Perkataan Renandra membuat Bi Atun membelalakkan matanya. "Astagfirullahaladzim! Jangan sembarangan kalo ngomong, Den! Ucapan itu do'a, amit-amit."

Renandra menundukkan kepala. "Maaf, Bi," ujarnya menyesal, terlebih setelah melihat tangan wanita itu bergetar. Sepertinya ucapannya sangat keterlaluan.

"Lain kali jangan begitu. Oh, iya, non Nia mau ke sini pulang sekolah nanti. Kayaknya sebentar lagi datang," ujar Bi Atun memberitahu. Wanita paruh baya itu terkekeh, kemudian melanjutkan, "Susah banget bujuk dia buat sekolah. Bahkan harus Bibi ancem dulu baru dia mau berangkat."

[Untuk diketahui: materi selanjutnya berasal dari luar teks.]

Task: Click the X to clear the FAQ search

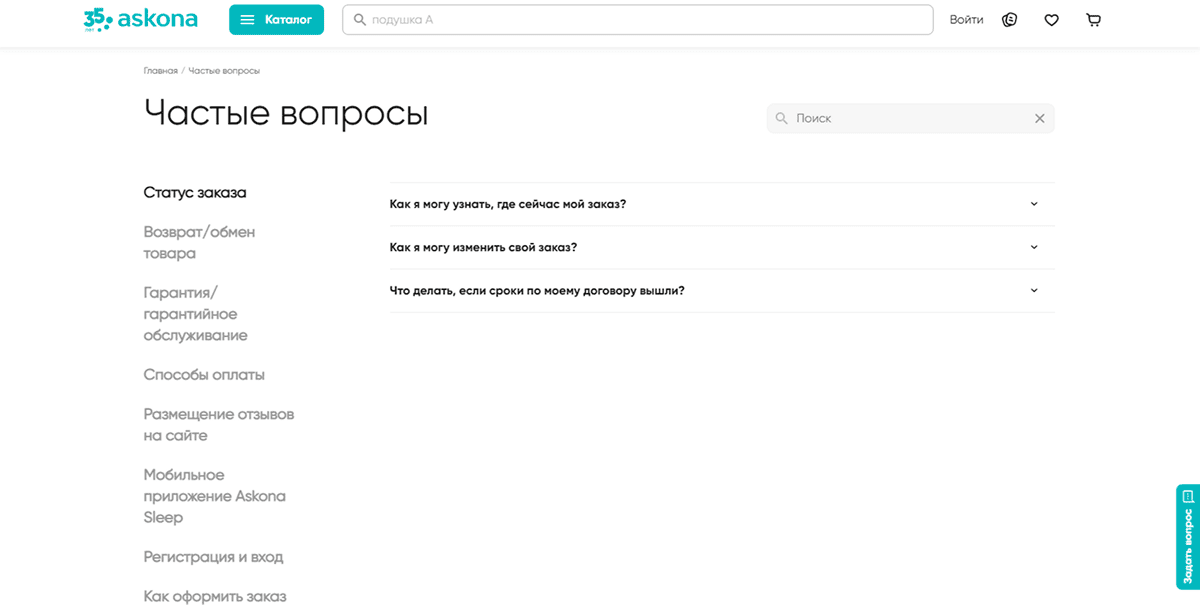Action: point(1039,118)
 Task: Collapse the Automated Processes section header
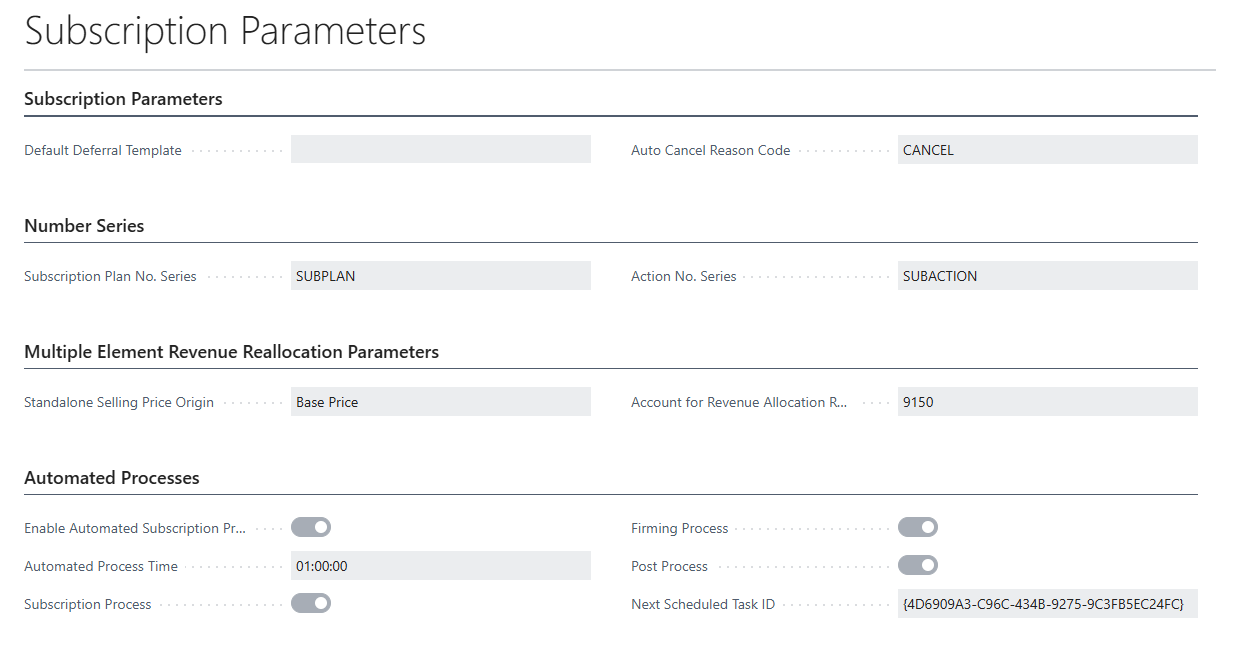pyautogui.click(x=112, y=478)
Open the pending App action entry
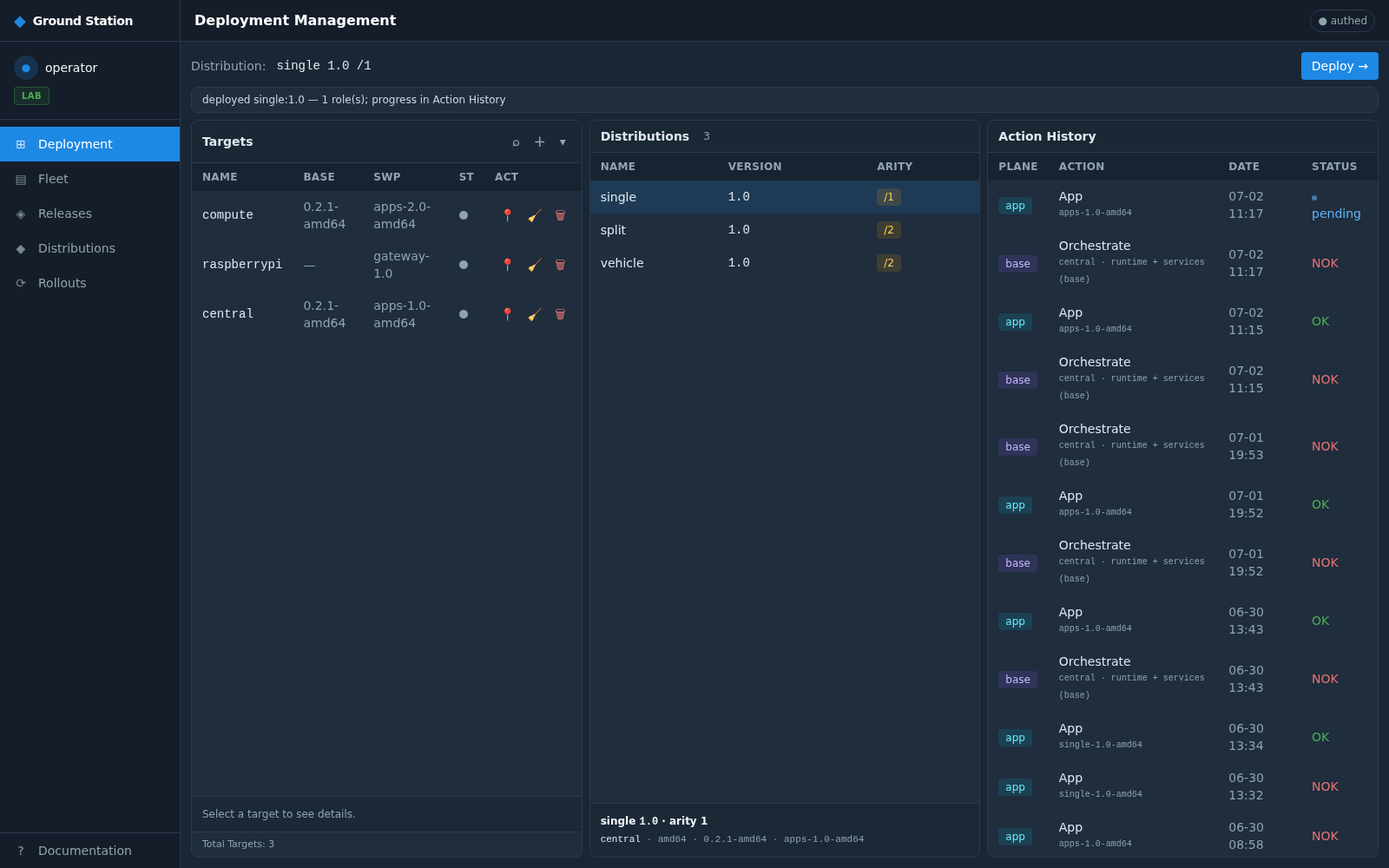The image size is (1389, 868). point(1182,206)
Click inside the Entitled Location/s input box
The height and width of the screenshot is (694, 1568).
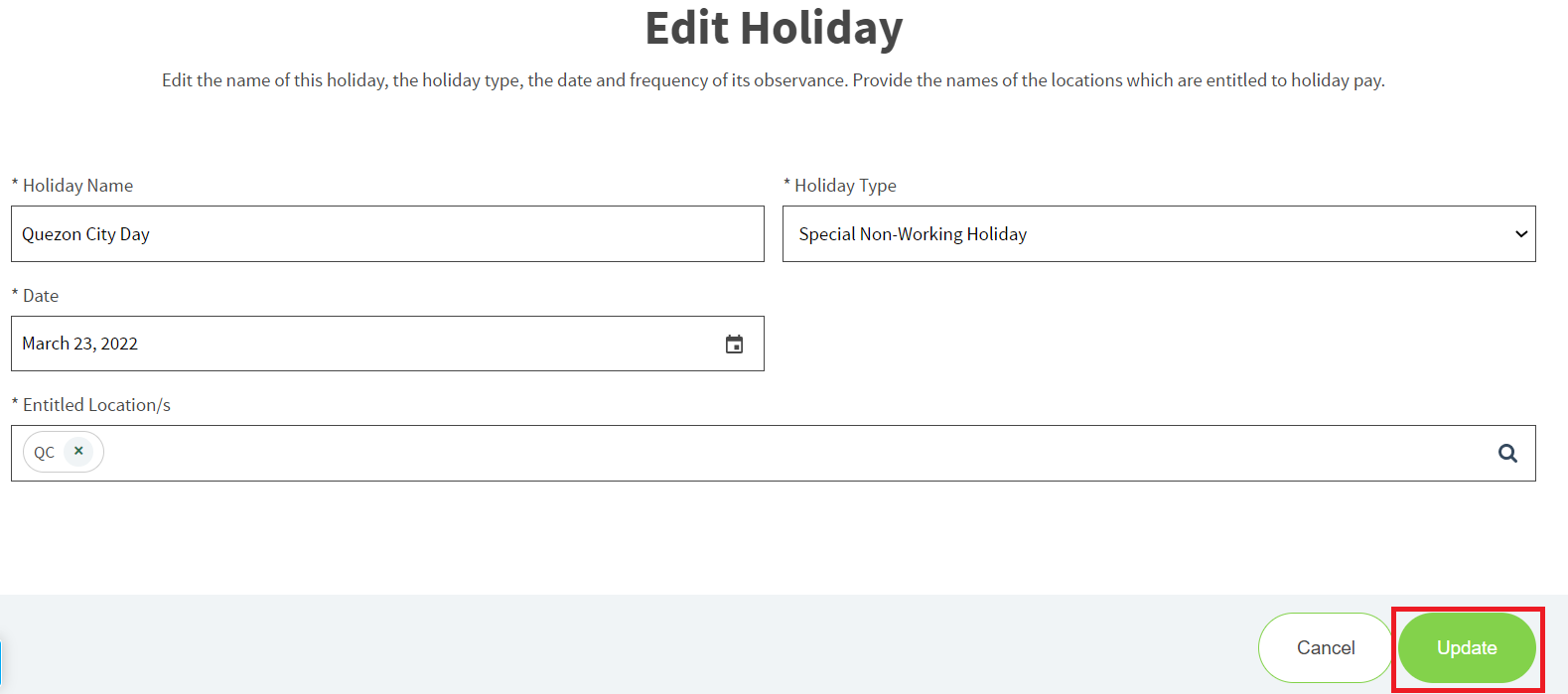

Renandra menghela nafas pelan. Lagi-lagi Bi Atun mengalihkan pembicaraan. Wanita itu selalu menghindar setiap kali percakapan mereka sudah masuk ke kondisi Renandra saat ini.

"Emang Bibi ancem dia kayak gimana?" tanya Renandra. Pasalnya, Nia bukan tipe orang yang mudah diancam. Seringnya gadis itu yang mengancam orang.

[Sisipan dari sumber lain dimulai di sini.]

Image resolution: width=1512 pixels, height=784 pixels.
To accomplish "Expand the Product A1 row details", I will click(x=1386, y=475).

"Bibi bilang gak akan izinin non Nia buat ketemu Aden lagi kalau dia gak mau sekolah."

Renandra tertegun sesaat. Secara tidak langsung, ia adalah alasan Nia mau berangkat sekolah. Kenapa Renandra senang mendengarnya.

Tak lama kemudian, seseorang yang sedang dibicarakan akhirnya muncul. Nia dengan seragam sekolah yang masih melekat di tubuhnya masuk ke dalam ruang rawat Renandra. Seperti biasa gadis itu akan langsung duduk di sofa pojok ruangan sambil mengamati Renandra dan Bi Atun.

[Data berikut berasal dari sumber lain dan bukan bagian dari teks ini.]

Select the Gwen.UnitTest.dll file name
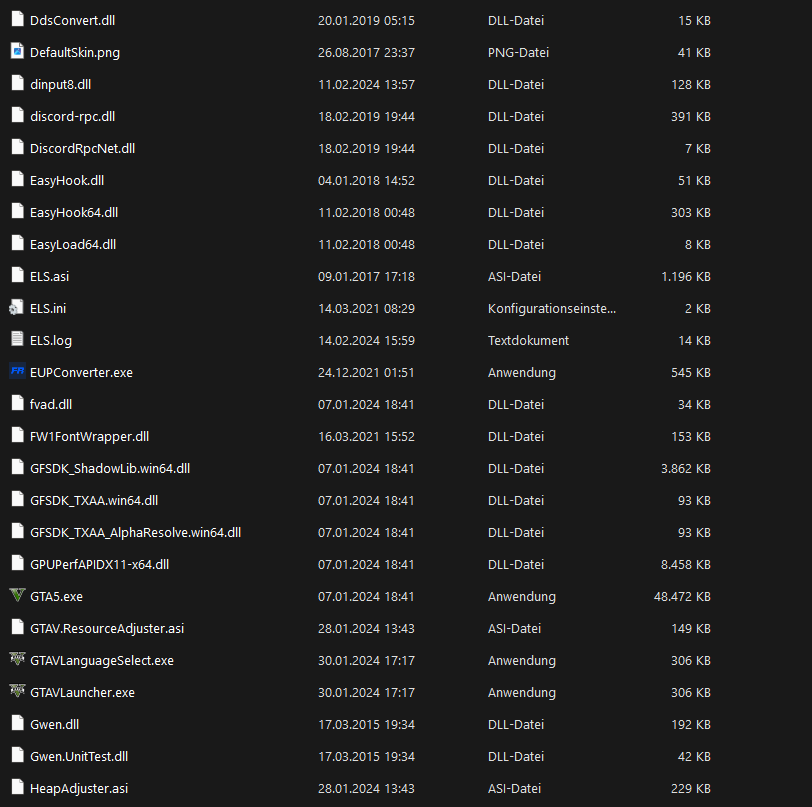Image resolution: width=812 pixels, height=807 pixels. tap(79, 756)
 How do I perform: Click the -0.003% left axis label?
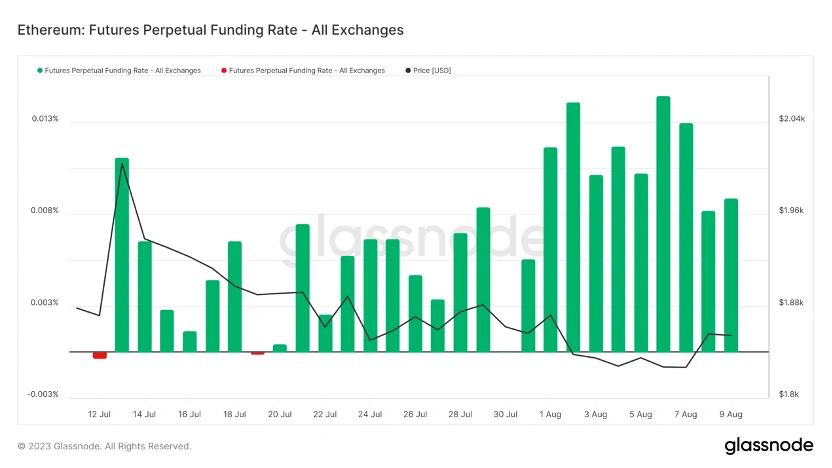[x=44, y=394]
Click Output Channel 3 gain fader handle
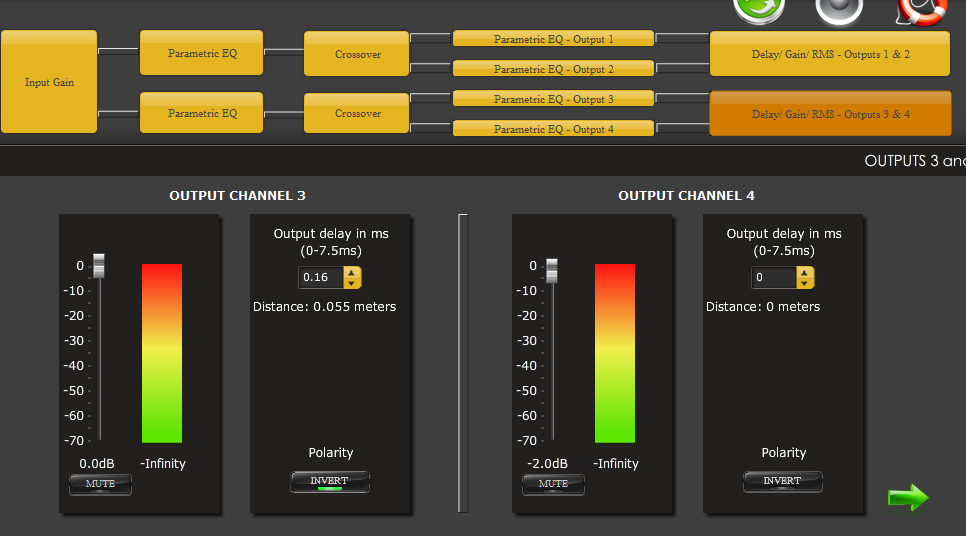The width and height of the screenshot is (966, 536). (x=99, y=267)
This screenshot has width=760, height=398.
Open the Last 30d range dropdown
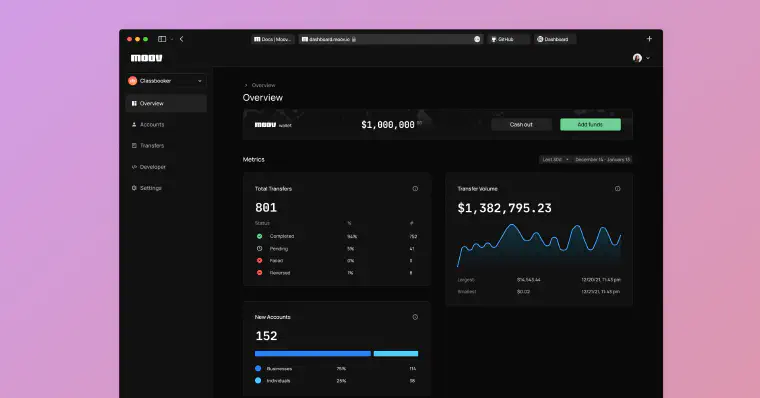point(555,159)
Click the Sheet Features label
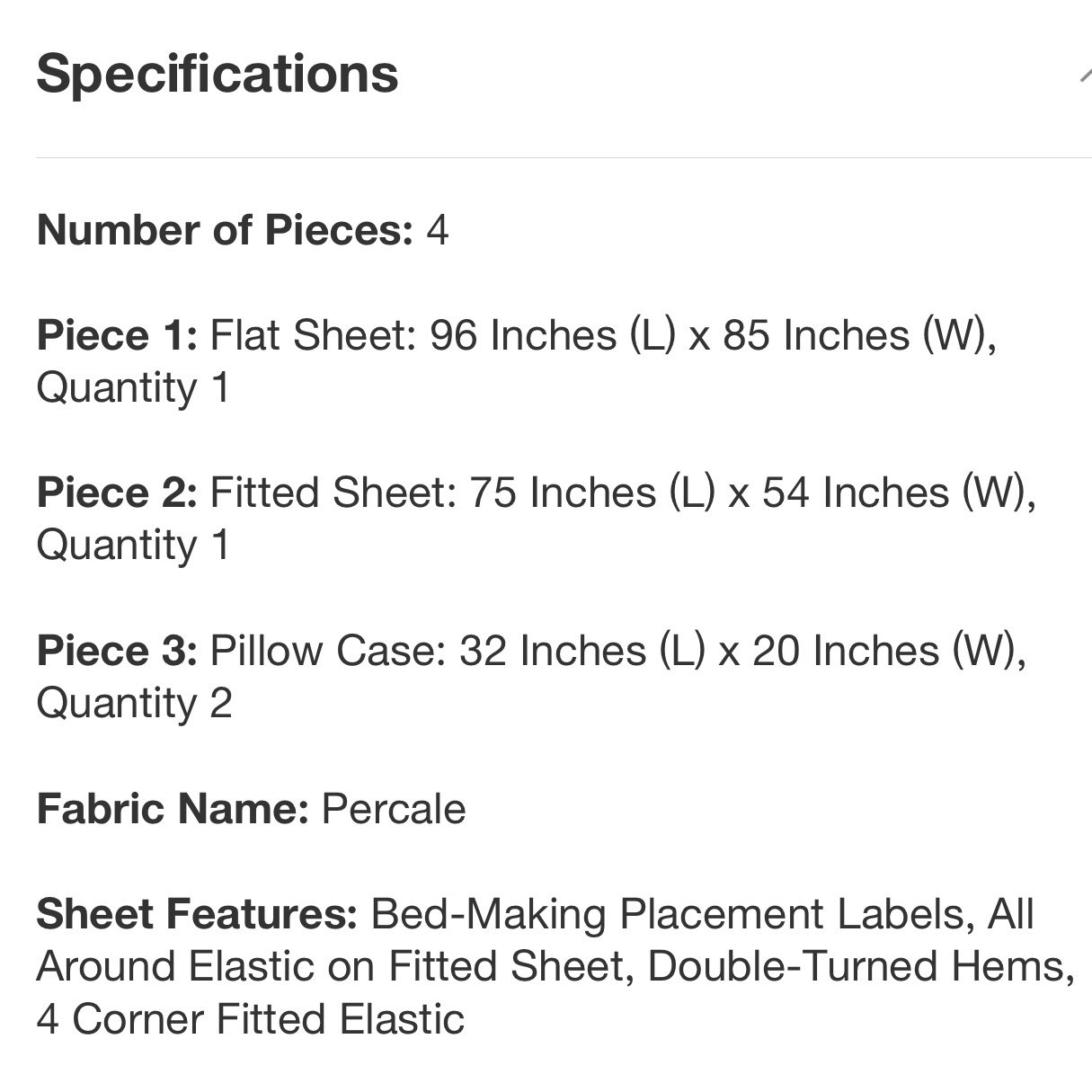Screen dimensions: 1092x1092 point(197,914)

"Udah pulang, Non?" tanya Bi Atun. Nia hanya mengangguk, ia terlalu malas untuk buka suara saat ini.

Bi Atun bangkit dan membuka jinjingan yang ia bawa dari rumah. Bi Atun mengambil satu kotak makan lalu menghampiri Nia yang duduk di sofa.

"Makan dulu, Non. Nih, Bibi bikinin dua bekal buat Den Renan sama Non Nia. Punya Den Renan udah dimakan," ujar Bi Atun. Ia menaruh kotak bekal tersebut di atas paha Nia.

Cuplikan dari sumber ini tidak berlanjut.